BEGIN Given data
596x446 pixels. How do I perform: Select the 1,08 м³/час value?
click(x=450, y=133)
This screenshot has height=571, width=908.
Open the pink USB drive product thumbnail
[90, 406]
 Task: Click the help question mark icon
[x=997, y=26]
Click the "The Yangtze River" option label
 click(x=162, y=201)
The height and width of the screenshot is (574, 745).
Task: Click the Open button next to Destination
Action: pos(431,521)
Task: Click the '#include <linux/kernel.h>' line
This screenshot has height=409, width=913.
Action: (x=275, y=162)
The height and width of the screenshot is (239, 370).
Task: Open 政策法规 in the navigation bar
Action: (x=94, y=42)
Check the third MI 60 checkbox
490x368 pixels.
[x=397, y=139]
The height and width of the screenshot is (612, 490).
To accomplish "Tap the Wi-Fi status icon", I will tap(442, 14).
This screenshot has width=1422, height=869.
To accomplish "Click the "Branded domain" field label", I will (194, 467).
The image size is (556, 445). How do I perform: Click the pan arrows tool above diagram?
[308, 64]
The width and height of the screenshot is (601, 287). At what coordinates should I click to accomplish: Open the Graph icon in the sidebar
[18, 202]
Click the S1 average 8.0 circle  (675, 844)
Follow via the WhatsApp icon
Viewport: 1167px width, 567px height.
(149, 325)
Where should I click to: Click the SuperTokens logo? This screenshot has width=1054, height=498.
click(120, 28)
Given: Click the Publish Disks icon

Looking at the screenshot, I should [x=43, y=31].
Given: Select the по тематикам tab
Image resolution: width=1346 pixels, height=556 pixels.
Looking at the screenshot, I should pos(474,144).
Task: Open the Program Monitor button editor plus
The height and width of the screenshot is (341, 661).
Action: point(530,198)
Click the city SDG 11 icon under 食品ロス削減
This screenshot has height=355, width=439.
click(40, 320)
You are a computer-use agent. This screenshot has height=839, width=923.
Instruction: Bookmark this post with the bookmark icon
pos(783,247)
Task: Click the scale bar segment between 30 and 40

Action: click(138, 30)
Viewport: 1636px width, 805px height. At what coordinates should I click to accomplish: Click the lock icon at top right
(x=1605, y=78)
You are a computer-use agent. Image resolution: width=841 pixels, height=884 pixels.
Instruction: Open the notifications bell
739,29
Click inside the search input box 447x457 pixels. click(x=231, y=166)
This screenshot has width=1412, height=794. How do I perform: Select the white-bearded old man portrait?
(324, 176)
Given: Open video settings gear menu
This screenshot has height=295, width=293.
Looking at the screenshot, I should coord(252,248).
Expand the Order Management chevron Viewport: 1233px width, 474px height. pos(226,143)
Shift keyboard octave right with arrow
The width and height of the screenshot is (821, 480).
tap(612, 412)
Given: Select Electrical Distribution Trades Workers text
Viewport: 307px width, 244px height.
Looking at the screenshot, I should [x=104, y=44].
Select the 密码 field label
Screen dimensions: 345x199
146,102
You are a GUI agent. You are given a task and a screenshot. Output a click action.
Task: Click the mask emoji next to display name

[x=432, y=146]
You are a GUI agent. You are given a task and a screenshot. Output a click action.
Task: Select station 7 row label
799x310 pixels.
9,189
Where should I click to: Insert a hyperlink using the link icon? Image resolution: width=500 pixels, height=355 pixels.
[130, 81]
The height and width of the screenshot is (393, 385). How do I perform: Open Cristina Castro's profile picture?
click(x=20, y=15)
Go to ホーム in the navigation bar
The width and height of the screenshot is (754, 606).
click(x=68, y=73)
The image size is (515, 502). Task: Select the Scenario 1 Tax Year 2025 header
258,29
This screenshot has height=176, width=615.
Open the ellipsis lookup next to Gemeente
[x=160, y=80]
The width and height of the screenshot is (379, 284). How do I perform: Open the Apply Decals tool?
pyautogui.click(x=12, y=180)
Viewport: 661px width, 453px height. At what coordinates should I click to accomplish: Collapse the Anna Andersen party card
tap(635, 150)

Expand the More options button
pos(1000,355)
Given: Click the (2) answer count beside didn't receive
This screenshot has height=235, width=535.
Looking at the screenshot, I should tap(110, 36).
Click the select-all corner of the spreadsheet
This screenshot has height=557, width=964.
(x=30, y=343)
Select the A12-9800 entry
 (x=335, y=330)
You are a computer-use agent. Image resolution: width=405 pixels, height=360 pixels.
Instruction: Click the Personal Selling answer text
END Given data
» **Exercise instructions**:
Gather each line in the data that holds the string "computer".

» **Result**:
You are a computer-use agent. This screenshot has height=839, width=923.
You are a computer-use agent. Image resolution: width=841 pixels, height=884 pixels.
You are a computer-use agent. Image resolution: width=405 pixels, height=360 pixels.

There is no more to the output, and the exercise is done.